-- Start of INFORMATION SHOWN --
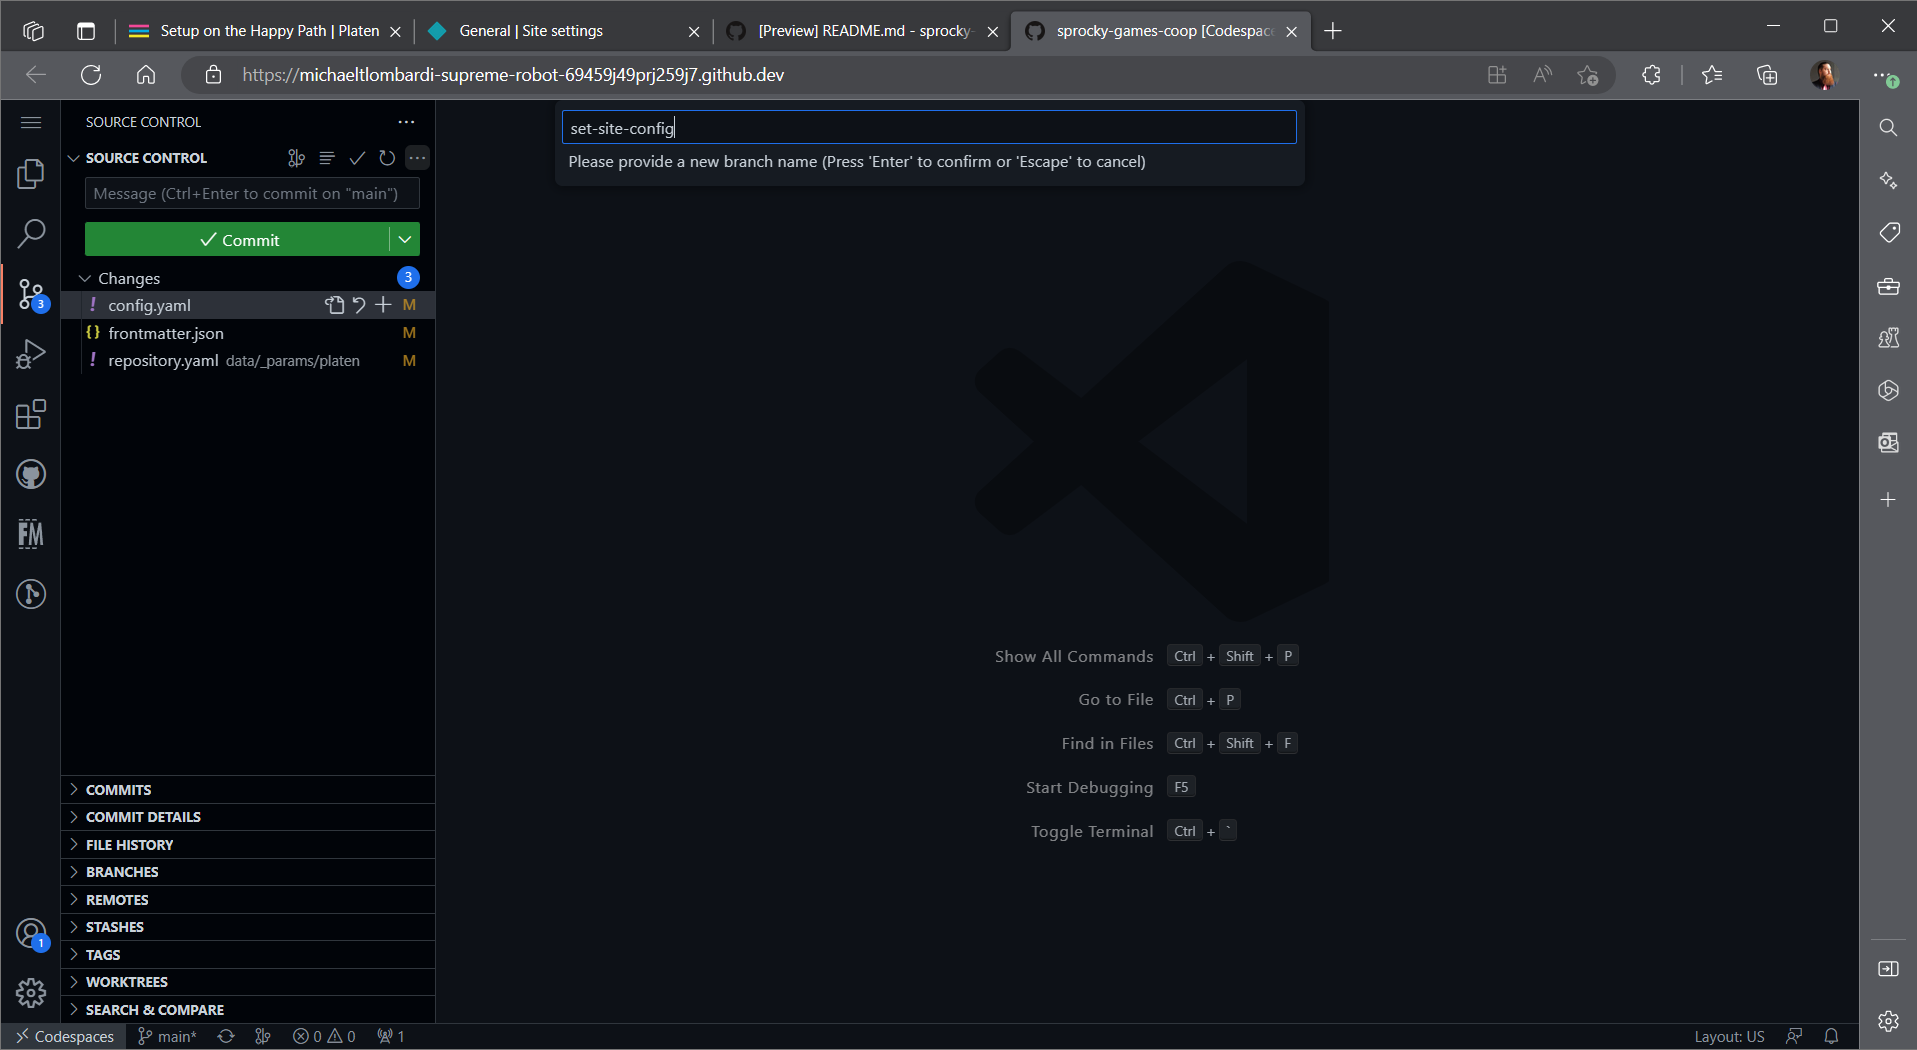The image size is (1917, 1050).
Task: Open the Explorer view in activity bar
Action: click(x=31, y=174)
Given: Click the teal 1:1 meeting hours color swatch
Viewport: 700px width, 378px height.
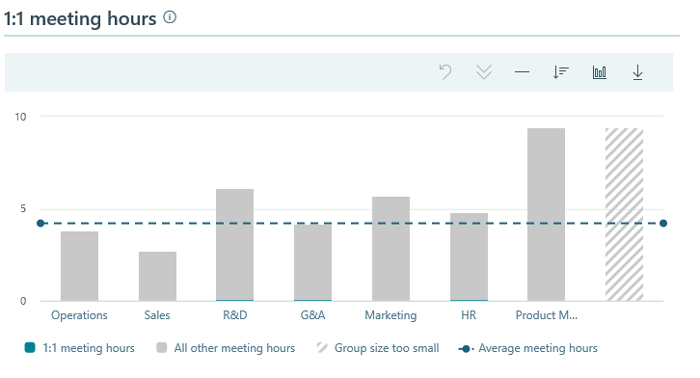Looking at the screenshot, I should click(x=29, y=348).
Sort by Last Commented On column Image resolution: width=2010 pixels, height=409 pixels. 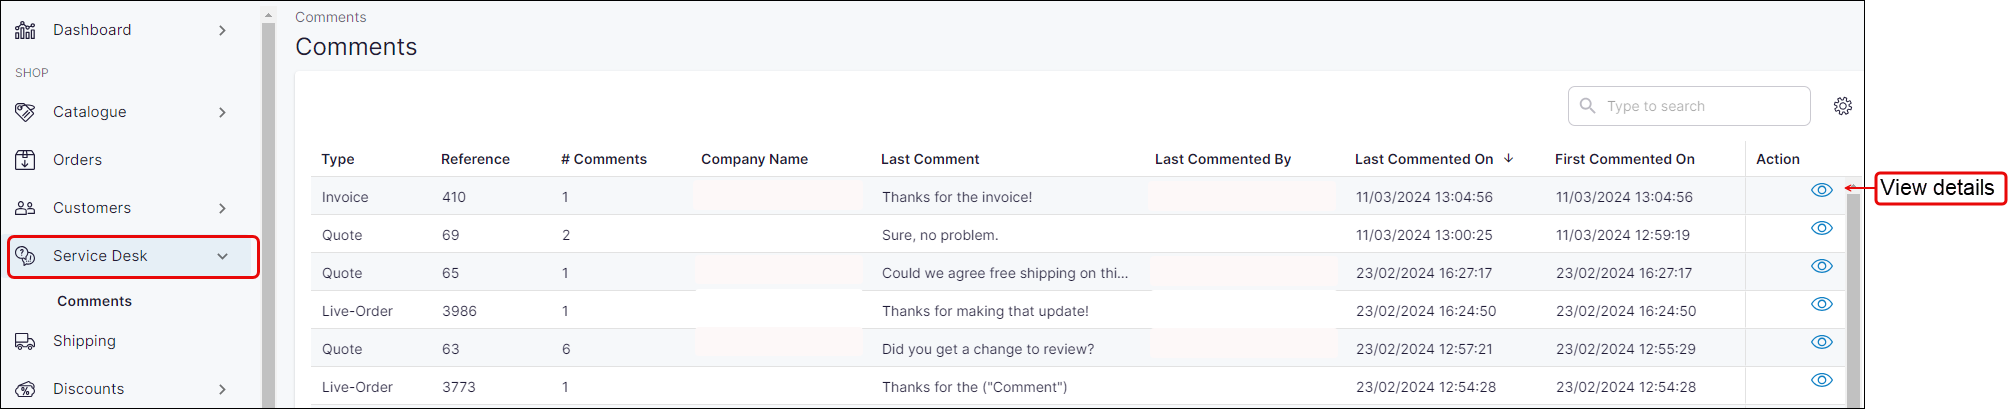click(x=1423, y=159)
-- End of INFORMATION SHOWN --
-- Start of INFORMATION SHOWN --
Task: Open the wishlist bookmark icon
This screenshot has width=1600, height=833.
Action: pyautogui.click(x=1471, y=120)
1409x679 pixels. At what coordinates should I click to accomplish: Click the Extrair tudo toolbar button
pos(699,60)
-- End of INFORMATION SHOWN --
:: TASK PROMPT ::
Please copy out the material verbatim, from the line containing "1409x679 pixels. At" down to the line containing "pos(699,60)", both of those lines included.

:: OUTPUT OF THE TASK ::
1409x679 pixels. At what coordinates should I click to accomplish: Click the Extrair tudo toolbar button
pos(699,60)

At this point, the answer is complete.